>> begin Data lines

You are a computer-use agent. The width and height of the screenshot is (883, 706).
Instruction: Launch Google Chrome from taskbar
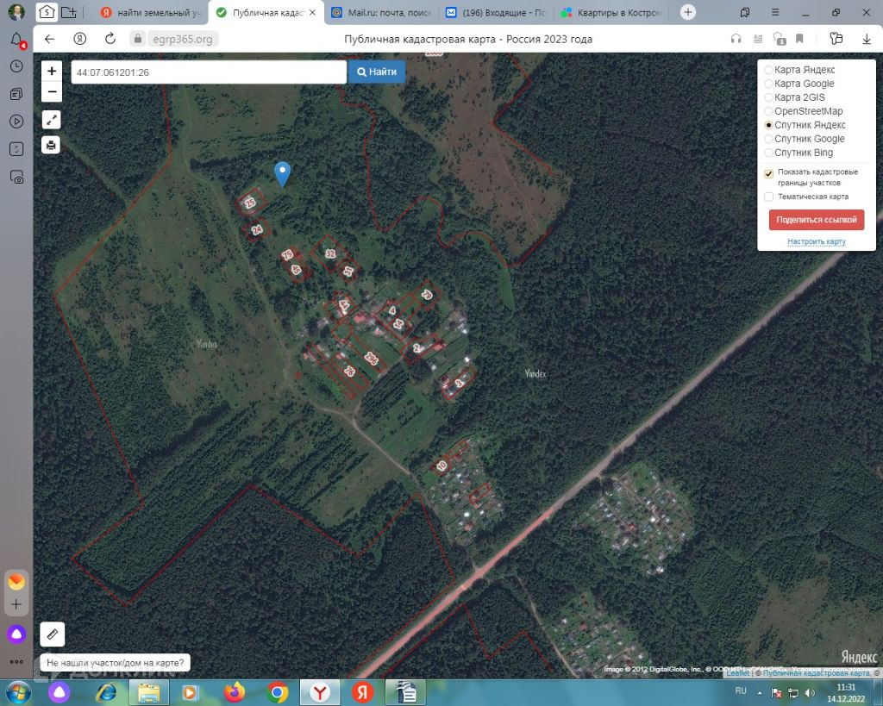pos(277,692)
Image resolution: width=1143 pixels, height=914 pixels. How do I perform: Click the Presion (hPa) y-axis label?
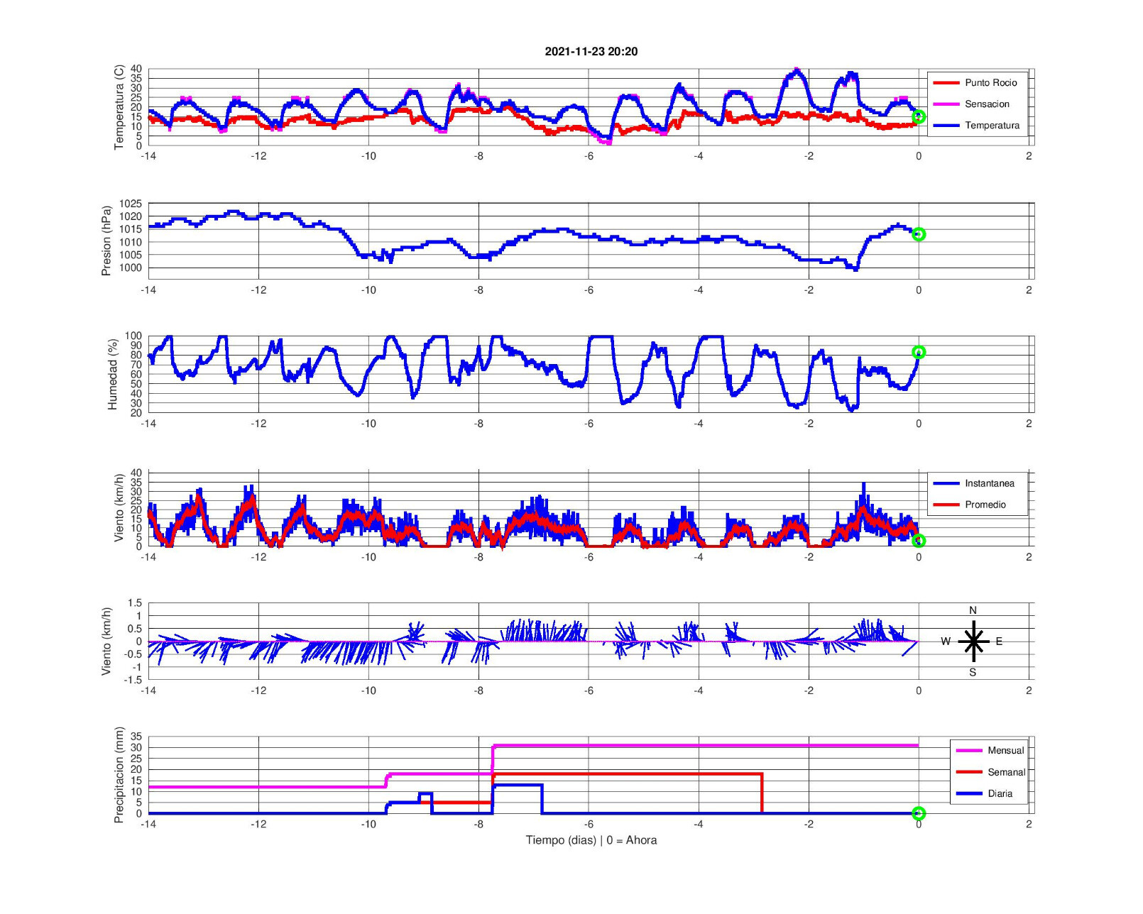click(106, 241)
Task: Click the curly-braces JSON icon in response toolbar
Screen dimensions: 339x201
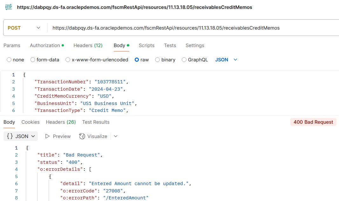Action: 10,136

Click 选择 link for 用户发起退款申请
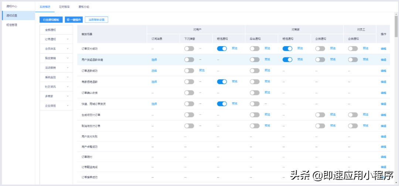click(154, 60)
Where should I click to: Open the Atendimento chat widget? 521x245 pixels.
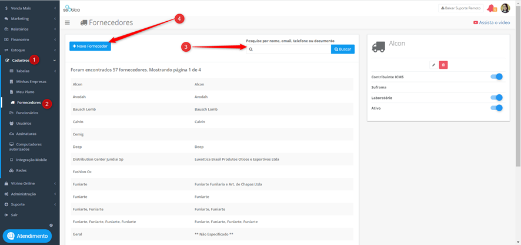[x=27, y=236]
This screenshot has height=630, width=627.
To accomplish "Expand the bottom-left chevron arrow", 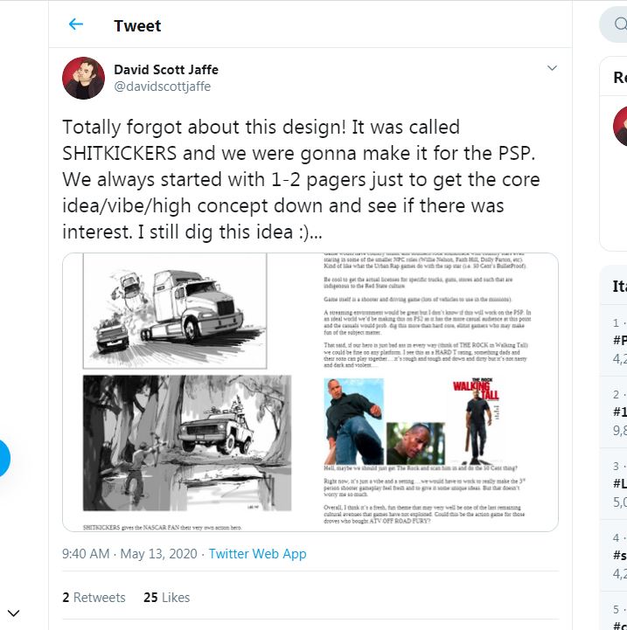I will 13,613.
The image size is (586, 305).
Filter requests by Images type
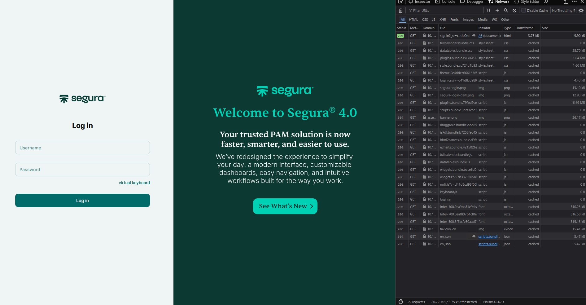click(x=468, y=20)

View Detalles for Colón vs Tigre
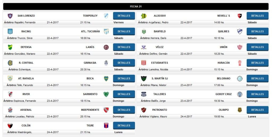124,125
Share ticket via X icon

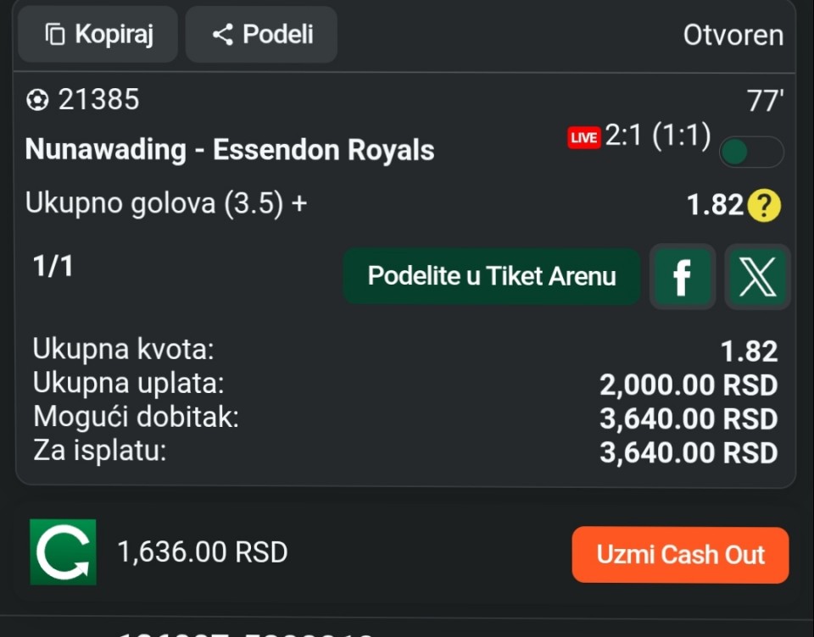pyautogui.click(x=757, y=276)
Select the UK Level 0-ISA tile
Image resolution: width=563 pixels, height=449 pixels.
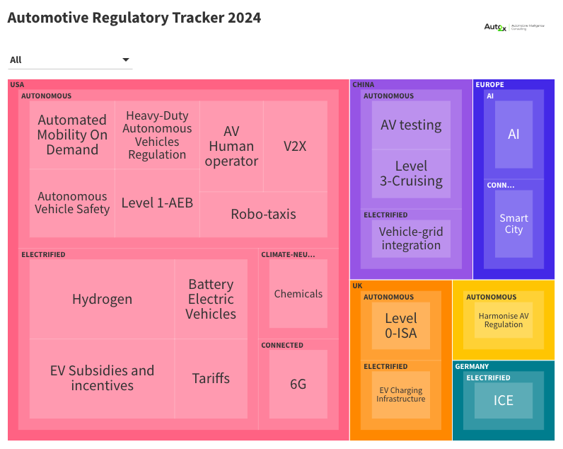[400, 326]
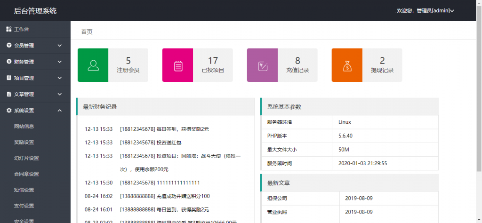Click the orange withdrawal money bag icon
482x223 pixels.
tap(347, 65)
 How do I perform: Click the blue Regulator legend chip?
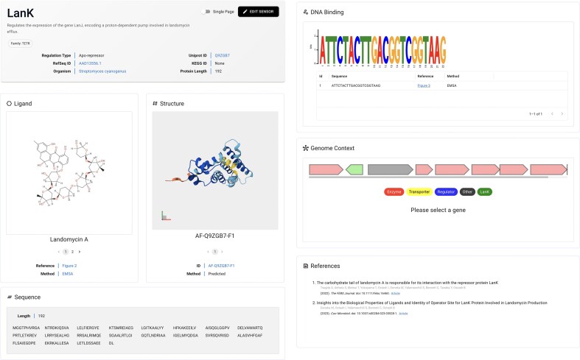446,192
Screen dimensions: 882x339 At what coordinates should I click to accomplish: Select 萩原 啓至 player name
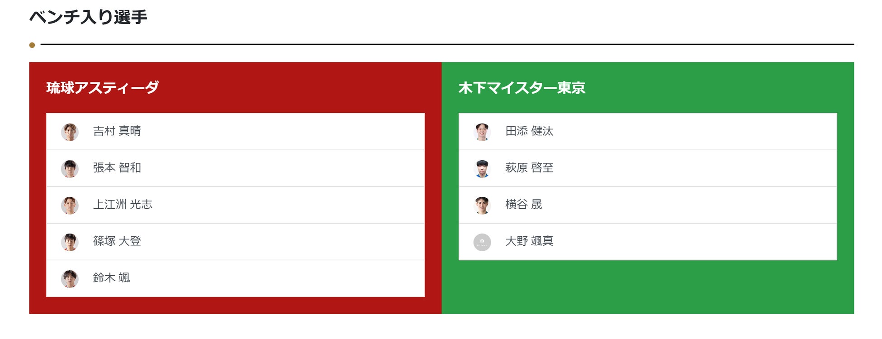529,168
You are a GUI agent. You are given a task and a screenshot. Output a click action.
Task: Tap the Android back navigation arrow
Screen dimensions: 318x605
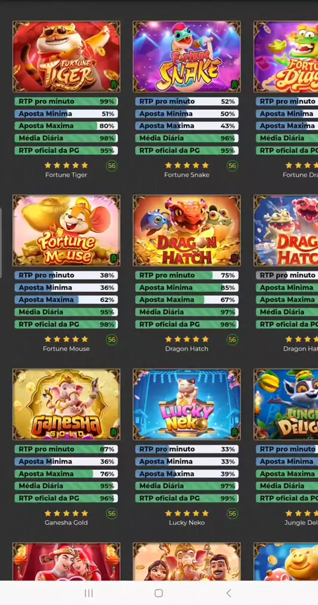coord(229,593)
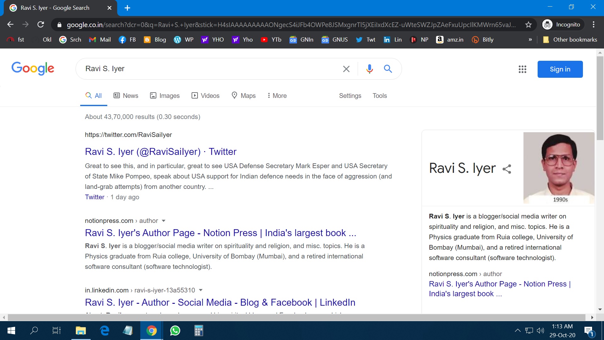Open Chrome's three-dot menu

(x=594, y=24)
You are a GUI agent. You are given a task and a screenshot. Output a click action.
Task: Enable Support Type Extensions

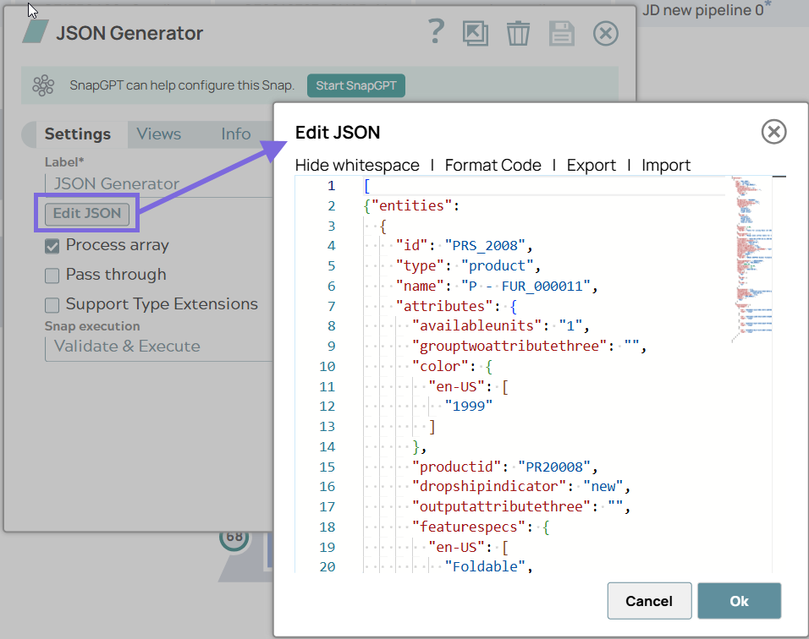tap(52, 303)
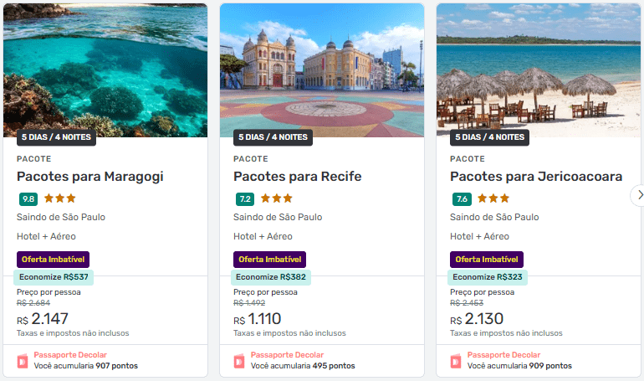Click Oferta Imbatível badge on Maragogi card
The image size is (644, 381).
53,260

>> end Data lines

Recast the material, everything from its first line down to the line containing "pos(277,692)", as a Markdown table with the columns No. and Text, one numbered row per line. Skip blank lines and leave the pictures out.

| No. | Text |
|---|---|
| 1 | You are a computer-use agent. The width and height of the screenshot is (883, 706). |
| 2 | Instruction: Launch Google Chrome from taskbar |
| 3 | pos(277,692) |